Seminars keep visitors busy at 15th Chicago fair
By CHARLES GOOD
The 15th annual TI International Faire was an all-day event sponsored by the Chicago User Group. Think of that for a moment, 15 years! I have been attending annually since 1985. This year’s event was at the Evanston Public Library and was organized by Hal Shanalield. In addition to the exhibit room, there was a separate seminar room with more or less non.stop seminars. Several user groups and dealers had display/sales tables.
In his seminar, Bruce Harrison showed some of his new commercial and public domain products. He had a Yamaha keyboard and impressed the audience by playing music using his revised MidiMaster 99 software. There are AMS enhanced, and non AMS versions of this software. It now allows up to 16 tracks, with individual volume control, and has many other improvements over the original MidiMaster. Some musical
pieces Bruce played were original Midi arrangements by his partner Dolores P. Werths. Bruce also showed an improved AMS slideshow, which can store 84 pictures in memory if you have a lmeg AMS card.
REPORT FROM EUROPE
Berry Hannsen of the Dutch Users Group talked about what is happening in the TI world in Europe. He reported that there is now a European SCSI card which is faster than the SCSI card sold in this country.
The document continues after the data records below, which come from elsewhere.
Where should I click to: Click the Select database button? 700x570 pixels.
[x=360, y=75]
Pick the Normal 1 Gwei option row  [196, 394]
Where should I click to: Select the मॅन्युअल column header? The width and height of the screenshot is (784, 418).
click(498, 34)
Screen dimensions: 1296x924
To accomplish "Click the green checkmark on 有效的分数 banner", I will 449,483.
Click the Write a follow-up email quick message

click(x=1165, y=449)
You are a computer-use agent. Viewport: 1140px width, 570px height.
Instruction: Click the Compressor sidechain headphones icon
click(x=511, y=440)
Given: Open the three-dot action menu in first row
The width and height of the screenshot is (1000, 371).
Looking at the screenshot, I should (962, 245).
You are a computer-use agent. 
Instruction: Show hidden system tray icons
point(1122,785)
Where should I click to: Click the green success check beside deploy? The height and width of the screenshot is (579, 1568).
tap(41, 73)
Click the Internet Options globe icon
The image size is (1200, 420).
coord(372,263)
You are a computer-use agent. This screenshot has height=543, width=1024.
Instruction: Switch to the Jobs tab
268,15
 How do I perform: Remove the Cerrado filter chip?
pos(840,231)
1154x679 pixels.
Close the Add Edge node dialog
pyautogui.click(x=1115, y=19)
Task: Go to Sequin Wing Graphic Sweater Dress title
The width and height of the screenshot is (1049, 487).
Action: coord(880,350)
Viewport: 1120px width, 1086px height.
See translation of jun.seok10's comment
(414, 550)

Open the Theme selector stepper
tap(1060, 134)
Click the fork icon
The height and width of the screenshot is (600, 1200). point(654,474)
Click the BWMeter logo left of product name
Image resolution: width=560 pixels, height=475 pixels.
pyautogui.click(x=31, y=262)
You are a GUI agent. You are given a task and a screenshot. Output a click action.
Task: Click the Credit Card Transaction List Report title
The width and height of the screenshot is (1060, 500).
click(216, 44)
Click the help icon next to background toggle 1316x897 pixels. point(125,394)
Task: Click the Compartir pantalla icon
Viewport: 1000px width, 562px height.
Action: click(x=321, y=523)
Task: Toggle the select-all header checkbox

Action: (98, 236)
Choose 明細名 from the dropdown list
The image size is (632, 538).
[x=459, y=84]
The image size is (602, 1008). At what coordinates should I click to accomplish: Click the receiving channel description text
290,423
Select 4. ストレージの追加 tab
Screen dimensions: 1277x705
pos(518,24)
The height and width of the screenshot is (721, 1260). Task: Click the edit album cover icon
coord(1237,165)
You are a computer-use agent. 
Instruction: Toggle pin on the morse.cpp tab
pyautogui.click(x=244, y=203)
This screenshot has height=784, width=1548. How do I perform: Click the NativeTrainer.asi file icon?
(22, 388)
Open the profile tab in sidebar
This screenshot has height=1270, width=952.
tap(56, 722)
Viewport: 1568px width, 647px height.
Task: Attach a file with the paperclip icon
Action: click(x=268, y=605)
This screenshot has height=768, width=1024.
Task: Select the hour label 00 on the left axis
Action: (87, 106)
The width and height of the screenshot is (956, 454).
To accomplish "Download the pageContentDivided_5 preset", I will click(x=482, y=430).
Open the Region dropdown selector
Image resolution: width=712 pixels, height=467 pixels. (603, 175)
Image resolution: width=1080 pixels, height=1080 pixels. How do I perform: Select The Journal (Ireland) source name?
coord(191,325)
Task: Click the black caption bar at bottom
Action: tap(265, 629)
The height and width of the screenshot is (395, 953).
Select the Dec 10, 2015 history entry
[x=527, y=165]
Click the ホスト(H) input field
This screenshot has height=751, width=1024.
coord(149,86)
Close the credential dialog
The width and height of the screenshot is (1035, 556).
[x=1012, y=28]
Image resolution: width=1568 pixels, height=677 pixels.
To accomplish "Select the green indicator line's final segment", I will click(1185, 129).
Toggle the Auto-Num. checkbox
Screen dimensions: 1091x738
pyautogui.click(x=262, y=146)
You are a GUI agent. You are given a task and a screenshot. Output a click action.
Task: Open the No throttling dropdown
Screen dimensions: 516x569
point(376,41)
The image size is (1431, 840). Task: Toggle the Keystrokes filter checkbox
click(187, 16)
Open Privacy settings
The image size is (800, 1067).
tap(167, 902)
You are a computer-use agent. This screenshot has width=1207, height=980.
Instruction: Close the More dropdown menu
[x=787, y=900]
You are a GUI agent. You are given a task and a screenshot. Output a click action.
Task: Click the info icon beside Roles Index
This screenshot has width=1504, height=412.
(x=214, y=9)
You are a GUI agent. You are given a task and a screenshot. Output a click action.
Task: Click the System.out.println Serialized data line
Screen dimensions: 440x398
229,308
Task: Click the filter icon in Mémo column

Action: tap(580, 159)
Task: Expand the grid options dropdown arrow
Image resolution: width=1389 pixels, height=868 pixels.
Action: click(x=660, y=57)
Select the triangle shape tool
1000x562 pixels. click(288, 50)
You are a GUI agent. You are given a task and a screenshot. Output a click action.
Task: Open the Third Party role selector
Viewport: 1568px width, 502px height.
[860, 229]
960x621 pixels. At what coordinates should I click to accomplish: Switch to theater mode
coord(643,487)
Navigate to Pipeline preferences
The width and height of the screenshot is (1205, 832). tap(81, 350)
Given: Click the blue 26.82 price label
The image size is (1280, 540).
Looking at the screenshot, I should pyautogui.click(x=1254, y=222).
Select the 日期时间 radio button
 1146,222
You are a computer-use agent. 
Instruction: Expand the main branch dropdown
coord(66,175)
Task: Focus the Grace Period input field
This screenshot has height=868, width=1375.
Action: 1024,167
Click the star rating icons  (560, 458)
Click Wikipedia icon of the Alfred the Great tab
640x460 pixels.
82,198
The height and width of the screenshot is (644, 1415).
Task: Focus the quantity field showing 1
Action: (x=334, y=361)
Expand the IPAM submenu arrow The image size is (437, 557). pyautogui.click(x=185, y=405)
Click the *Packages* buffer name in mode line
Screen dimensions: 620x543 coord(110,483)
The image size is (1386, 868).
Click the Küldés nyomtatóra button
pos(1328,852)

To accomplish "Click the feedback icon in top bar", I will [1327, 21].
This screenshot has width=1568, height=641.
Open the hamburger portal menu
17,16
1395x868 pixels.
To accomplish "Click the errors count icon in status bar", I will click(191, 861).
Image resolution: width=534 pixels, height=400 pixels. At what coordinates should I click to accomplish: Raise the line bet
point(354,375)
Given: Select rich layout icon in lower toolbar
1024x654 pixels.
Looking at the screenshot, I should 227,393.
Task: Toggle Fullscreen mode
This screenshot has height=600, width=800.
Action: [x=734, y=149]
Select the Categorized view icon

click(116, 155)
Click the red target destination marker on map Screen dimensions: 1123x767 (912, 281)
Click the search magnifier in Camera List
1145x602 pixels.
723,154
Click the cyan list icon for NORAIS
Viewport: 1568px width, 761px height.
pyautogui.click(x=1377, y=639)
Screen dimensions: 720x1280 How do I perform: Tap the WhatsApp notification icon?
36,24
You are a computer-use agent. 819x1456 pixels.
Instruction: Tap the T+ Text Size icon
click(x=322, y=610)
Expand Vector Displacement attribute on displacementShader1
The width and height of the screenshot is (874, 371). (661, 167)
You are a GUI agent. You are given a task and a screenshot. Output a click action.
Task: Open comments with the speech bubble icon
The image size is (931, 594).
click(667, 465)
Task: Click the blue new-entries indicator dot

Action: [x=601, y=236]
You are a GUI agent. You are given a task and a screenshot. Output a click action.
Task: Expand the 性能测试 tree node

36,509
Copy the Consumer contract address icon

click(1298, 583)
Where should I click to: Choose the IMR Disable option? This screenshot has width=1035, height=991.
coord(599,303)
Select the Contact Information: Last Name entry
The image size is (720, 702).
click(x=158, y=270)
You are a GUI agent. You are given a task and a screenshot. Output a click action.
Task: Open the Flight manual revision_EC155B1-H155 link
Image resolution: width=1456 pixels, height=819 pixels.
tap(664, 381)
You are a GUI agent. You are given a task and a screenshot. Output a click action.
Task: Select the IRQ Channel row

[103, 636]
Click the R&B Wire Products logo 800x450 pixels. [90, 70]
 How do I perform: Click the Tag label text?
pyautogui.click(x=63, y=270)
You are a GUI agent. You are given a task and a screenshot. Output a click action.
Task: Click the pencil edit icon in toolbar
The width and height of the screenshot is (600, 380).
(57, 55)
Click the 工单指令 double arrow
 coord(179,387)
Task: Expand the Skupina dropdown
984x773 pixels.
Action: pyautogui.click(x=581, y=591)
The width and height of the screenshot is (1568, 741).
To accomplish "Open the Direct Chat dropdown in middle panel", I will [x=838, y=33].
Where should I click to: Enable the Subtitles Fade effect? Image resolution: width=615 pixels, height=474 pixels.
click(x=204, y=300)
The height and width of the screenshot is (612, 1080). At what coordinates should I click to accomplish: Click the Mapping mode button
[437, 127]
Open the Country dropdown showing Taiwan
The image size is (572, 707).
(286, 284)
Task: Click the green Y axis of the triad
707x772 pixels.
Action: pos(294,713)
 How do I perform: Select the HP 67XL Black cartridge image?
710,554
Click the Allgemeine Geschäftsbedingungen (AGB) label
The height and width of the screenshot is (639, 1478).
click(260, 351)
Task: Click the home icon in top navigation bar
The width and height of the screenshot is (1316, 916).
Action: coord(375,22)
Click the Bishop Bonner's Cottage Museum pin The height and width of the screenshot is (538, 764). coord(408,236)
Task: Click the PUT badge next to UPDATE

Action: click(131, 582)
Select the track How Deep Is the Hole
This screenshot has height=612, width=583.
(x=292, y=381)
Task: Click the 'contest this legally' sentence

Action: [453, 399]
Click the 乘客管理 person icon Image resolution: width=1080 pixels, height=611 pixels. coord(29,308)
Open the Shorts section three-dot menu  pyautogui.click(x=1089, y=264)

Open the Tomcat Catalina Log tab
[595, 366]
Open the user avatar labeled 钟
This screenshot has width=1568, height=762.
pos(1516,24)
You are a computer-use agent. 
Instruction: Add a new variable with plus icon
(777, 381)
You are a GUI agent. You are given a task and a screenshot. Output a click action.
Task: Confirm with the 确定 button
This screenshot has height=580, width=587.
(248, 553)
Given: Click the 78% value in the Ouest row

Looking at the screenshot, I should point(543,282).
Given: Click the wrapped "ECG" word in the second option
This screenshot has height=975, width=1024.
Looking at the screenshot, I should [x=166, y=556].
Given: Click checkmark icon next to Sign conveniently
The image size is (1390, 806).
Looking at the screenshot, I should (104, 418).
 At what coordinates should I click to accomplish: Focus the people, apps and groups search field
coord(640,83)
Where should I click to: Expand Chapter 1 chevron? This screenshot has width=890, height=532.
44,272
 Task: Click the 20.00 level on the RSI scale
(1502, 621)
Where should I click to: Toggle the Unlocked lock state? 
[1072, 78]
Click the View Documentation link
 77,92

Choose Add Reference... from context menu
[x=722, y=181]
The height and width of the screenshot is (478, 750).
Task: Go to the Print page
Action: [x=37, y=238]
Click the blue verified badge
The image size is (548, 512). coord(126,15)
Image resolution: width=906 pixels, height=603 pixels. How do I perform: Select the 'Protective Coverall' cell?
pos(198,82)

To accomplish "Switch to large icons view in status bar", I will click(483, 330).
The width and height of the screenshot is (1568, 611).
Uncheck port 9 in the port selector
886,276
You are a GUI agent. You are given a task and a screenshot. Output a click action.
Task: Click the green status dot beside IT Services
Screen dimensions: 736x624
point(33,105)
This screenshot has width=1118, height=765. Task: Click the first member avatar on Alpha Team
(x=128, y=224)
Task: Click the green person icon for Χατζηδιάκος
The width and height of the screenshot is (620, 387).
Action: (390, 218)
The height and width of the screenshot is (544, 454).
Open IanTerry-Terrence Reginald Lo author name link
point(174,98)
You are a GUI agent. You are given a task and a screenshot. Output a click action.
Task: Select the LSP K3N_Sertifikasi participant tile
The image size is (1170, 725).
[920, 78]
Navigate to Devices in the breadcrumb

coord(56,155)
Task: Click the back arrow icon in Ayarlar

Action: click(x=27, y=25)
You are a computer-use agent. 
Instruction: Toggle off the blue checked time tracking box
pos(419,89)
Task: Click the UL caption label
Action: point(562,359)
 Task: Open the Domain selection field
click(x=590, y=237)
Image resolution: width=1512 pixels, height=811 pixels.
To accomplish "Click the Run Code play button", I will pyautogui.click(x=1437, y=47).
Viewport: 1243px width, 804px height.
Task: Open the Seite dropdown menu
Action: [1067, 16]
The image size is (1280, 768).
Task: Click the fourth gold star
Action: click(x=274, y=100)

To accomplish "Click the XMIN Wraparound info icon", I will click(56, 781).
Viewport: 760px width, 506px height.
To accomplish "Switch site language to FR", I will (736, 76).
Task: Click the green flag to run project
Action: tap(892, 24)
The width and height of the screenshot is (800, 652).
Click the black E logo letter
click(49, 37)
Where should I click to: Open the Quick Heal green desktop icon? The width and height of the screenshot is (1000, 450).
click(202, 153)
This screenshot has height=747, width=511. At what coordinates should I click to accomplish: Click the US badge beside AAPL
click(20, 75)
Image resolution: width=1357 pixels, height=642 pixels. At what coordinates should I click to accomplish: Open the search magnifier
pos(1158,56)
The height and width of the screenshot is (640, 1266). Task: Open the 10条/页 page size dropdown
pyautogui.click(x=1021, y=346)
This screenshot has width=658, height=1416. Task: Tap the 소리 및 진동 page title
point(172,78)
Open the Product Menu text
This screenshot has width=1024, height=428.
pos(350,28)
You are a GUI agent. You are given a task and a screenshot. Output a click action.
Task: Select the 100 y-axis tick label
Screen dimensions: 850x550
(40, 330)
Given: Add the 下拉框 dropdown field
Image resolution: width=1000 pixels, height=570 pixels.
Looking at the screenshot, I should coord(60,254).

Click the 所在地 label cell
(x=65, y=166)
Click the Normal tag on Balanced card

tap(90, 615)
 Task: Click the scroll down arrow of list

Shanafield has been given the documentation for this product, in German, and offers to pass copies on to others.
Berry talked about several cards made by Michael Becker and friends, some of which will be sold in this country by Cecure Electronics. These cards include a DSDD controller with clock, a PEB card that takes the place of the console and uses an AT keyboard, an 80-column card with
more than 256K colors, and a GRAM Kracker-like card called the High Speed GPL card.
Berry reports that there are still three active TI user groups in Europe and that the German and English groups are growing. The 1998 European TI show will be in England.
PC99 UPGRADE SHOWN
Mike Wright wowed his audience by showing the latest capabilities of PC99. He showed emulation of the Myarc 512K memoiy expansion card running Myarc Extended BASIC II. He also used the latest AMS diagnostic software to ”test” a 1 meg AMS card emulated under PC99.
In my opinion, the ability to emulate a 1 meg AMS card will become important in the future. That is because Rich Gilbertson will soon make available a version of Extended BASIC that can make full use of the AMS card’s additional memoty for assembly programming.
Mike reports that the Jim Peterson public domain software library of over 55011 disks has been converted
into PC99 format and is available from him and others for free.
Mike also showed a cross-indexed version of all Jim Peterson’s Tips from the Tigercub in Adobe Acrobat format viewable on any PC or Mac. Most or all of the items described in this report will be included in the next upgrade of PC99.
Bud Mills gave an upbeat talk about what is happening with Bud Mills Services. He said that almost all repair work on his products is finished and those who have been waiting should get their PGRAMs or RAM-disks in the mail soon. He reports that some PGRAM cards will trash a module on power down and has worked out a hardware solution to the problem which he will publish soon.
He also said he plans another production run of Horizon 4000 boards with a slight redesign to reduce the possibility of shorting out the card on the back of the PEB. Memory prices for Horizon RAM-disks have come way down, Bud says.. He should soon be able to sell a
built 1 meg RAMdisk for about $180, which is the same price that the original 90K Horizon sold for.
HARMSEN, GOOD FETED
After the Evanston library closed Faire participants adjourned to a nearby grill for a delightful meal paid for by the Chicago User Group. Hal Shannafield then presented the awards to two very surprised individuals. The Grant B. Schmalgemeier memorial award is given annually to a member of the Chicago UG who has made outstanding contributions to the group. This year’s recipient was Berry Hannsen in recognition of his efforts in providing news and communication between European and North American user groups. I remember Grant Schmalgemeier from some of the first Chicago Faires I attended in the mid-1980s. Grant had a table near the entrance door and
tried his best to personally greet each of the hundreds of fair attendees.
The John Birdwell memorial award was given this year to me, Charles Good, in appreciation for some of the TI fairs I have organized in past years. I had no idea this was coming and am deeply appreciative of the award. John Birdwell, as many of you know, was the author of DSKU and other fine TI software and was a MlCROpendium columnist.